How do you maintain consistent hiring practices when local managers do all the hiring?

Two-thirds or your managers love one of these people. Twenty percent love the other two, and the rest don’t like any of them.

A single bad decision can have huge negative impacts, and this general problem of hiring quality at scale can elevate or torpedo your business.

Imagine that you are running a large fast-food restaurant chain (or fitness chain or retail store). Imagine also that your business is great. What’s this mean?

It means that you are hiring lots of people and opening new stores and training new managers. Even while you keep trying to hire workers to fill those stores — and grow into your next layer of new managers.

That’s a huge strain on your HR team.

Now, imagine that business isn’t so great? What’s that mean? You have really high turnover and are hiring lots of workers (and maybe some managers) to deal with that churn. Moral is low, and your losing a ton of organizational knowledge and know-how.

And that’s a huge strain on your HR team.

Now imagine, that in either case – you have stores in dozens, or hundreds of local areas. If you are like many of the large enterprise companies we’ve spoken to, you’ve solved this strain by allowing, empowering, and/or requiring your local managers to make most, if not all, of the hiring decisions.

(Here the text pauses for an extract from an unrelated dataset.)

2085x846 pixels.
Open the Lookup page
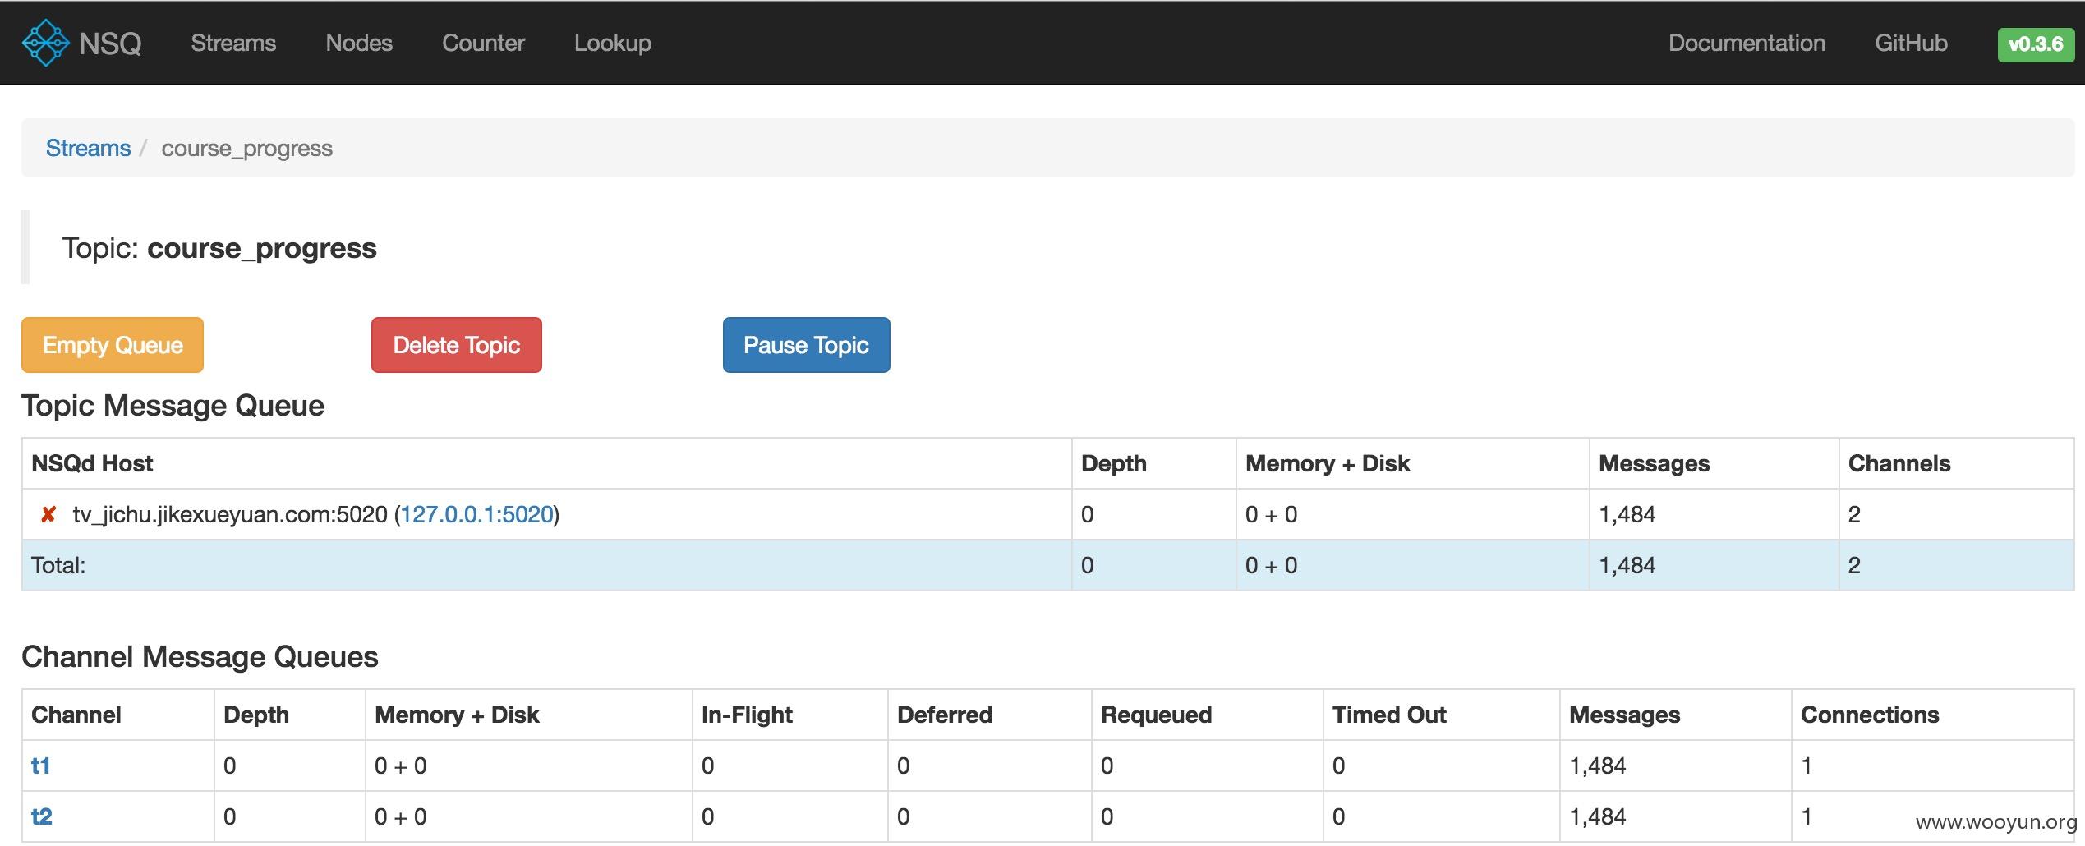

But, what does this really mean to you?

Your brand equity and significant company value are tied up with the very worst of all the decisions that they make.

How do you ensure that they are making uniform, consistent and legal hiring decisions?

How do you maintain a record showing that ALL of the choices your team and even franchisees are making — are consistent with traits and skills that have a clear, consistent predictive value on real employment outcomes?

What other option is there?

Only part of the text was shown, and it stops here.